**PROBLEM DESCRIPTION**
Below are some records; find each line that carries the word "mysoreayurveda" and copy it.

--------

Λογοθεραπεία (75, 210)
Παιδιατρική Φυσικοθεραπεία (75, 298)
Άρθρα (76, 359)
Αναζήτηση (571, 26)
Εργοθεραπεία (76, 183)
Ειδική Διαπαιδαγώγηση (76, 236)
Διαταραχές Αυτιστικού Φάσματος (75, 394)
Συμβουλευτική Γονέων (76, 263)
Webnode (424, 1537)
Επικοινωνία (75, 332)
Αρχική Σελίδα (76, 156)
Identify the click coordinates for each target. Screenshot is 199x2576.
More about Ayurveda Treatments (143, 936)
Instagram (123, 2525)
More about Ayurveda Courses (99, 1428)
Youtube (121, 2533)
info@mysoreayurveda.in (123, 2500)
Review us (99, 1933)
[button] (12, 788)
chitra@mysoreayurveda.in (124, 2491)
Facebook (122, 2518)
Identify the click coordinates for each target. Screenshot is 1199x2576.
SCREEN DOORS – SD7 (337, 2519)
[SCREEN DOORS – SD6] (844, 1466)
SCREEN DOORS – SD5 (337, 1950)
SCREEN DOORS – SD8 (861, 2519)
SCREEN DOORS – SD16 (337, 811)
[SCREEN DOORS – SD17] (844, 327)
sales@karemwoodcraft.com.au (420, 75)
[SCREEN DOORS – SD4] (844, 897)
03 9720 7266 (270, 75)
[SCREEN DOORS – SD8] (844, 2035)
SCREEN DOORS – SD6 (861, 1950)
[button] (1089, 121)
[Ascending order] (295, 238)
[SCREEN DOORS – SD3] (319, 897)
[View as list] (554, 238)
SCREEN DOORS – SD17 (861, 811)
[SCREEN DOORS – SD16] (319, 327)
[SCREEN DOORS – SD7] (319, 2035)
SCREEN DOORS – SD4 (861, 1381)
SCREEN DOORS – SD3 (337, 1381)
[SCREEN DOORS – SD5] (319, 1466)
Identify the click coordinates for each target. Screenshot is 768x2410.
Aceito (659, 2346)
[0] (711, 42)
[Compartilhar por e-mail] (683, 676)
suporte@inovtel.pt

--------

**THE ANSWER**
info@mysoreayurveda.in (123, 2500)
chitra@mysoreayurveda.in (124, 2491)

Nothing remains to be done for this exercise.